> **GIVEN TEXT**
>> BEGIN

Production-ready microservice in Rust: 1. Setup the workspace
Posted 2023-05-07 14:00:00 by sanyi ‐ 3 min read
Setup a multi-package workspace for our application
For complex Rust applications I prefer to use a workspace with multiple packages. This way we can split our application into smaller, loosely coupled parts but we don't have to maintain a different repository for each of them and we can work with the whole codebase in one IDE window.
To start our new project, let's create a directory to hold the workspace:
$ mkdir shelter-project
$ cd shelter-project
and create a Cargo.toml
file there:
[workspace]
members = [
"shelter_main"
]
Also initialize a git repository, to prevent cargo new
from creating a new
repository for every package:
$ git init
I use JetBrains CLion with the Rust plugin so I usually add a .gitignore
file to ignore the .idea
folder and the Rust target
folder:
.idea
target
Let's create the shelter_main
package:
$ cargo new shelter_main
Now our directory structure looks like this:
.git
.gitignore
Cargo.toml
shelter_main/
Cargo.toml
src/
main.rs
We can run cargo build
in the main workspace directory, the build creates
an executable in target/debug/shelter_main
and a single Cargo.lock
file
in the main workspace directory.
Now we can commit our code:
$ git add .gitignore Cargo.lock Cargo.toml shelter_main/
$ git commit -m 'workspace setup'
I usually design my Rust application to handle multiple CLI commands.

>> END

> **ACTIONS TO TAKE**
(A) Summarize the workspace setup post in two sentences.
(B) According to the workspace setup post, where does `cargo build` put the executable?
(C) Continue the workspace setup post from its last sentence.

> **DATA RECORDS**
>> BEGIN

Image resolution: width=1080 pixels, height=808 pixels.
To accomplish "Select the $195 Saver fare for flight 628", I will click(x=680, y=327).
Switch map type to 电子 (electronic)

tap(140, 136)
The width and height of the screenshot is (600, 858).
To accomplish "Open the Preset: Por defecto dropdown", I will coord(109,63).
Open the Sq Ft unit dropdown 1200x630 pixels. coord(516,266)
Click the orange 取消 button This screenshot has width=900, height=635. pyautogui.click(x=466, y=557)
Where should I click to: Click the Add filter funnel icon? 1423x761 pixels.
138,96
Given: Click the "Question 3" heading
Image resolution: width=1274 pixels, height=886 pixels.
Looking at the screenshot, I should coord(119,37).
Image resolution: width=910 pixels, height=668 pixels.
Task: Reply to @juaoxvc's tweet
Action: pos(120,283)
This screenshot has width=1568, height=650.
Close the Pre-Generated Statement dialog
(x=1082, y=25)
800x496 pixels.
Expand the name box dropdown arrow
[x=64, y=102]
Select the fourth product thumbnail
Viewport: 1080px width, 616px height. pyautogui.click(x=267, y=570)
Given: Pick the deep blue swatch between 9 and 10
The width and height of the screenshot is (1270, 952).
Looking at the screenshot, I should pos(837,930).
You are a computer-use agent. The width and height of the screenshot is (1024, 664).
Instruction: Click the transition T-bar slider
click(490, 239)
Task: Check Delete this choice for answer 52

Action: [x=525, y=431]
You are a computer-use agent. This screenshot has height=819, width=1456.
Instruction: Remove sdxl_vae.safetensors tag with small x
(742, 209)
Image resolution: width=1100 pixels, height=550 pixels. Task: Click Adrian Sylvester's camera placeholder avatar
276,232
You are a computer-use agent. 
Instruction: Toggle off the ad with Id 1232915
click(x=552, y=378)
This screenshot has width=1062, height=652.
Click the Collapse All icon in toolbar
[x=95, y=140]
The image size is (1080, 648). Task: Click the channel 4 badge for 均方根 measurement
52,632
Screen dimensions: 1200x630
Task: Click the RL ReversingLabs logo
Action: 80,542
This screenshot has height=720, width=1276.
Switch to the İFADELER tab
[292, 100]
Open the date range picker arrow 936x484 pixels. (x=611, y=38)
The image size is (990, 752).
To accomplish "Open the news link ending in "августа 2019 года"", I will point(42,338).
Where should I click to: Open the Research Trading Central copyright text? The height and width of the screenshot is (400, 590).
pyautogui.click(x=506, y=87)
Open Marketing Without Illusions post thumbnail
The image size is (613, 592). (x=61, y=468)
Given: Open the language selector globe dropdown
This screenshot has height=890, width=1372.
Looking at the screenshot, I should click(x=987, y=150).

>> END

> **RESPONSES BY TASK**
(A) The author sets up a multi-package Rust workspace by creating a shelter-project directory with a Cargo.toml that lists shelter_main as a member, initializing a git repository, and adding a .gitignore for the .idea and target folders. After `cargo new shelter_main` creates the package, running `cargo build` in the workspace directory produces an executable in target/debug/shelter_main and a single Cargo.lock, and the code is then committed.

(B) In target/debug/shelter_main.

(C)
For example, a shelter_main serve
command to run the REST application
server, a shelter_main migrate
to run the database migrations, etc.
For command-line argument processing I usually use the clap
crate,
we can add it to the shelter_main
package:
$ cargo add clap@4
Let's modify shelter_main/src/main.rs
:
use clap::{Arg, Command};
pub fn main() {
let command = Command::new("Dog Shelter sample application")
.version("1.0")
.author("Sandor Apati <[email protected]>")
.about("A sample application to experiment with Rust-based microservices")
.arg(
Arg::new("config")
.short('c')
.long("config")
.help("Configuration file location")
.default_value("config.json"),
);
let _matches = command.get_matches();
}
This creates a simple parameter named -c
or --config
to set
the configuration file location for our application.
We can test is easily:
$ cargo build
$ ./target/debug/shelter_main --help
A sample application to experiment with Rust-based microservices
Usage: shelter_main [OPTIONS]
Options:
-c, --config <config> Configuration file location [default: config.json]
-h, --help Print help
-V, --version Print version
A few more crates I usually add to the project:
$ cargo add [email protected]
$ cargo add anyhow@1
The dotenv
crate supports the loading of environment variables from .env
files.
The anyhow
crate simplifies error handling in Rust - it will be important later.
Modify our main.rs
to use them:
use clap::{Arg, Command};
use dotenv::dotenv;
pub fn main() -> anyhow::Result<()> {
dotenv().ok();
let command = Command::new("Dog Shelter sample application")
.version("1.0")
.author("Sandor Apati <[email protected]>")
.about("A sample application to experiment with Rust-based microservices")
.arg(
Arg::new("config")
.short('c')
.long("config")
.help("Configuration file location")
.default_value("config.json"),
);
let _matches = command.get_matches();
Ok(())
}
The next post will be about the implementation of the CLI sub-commands.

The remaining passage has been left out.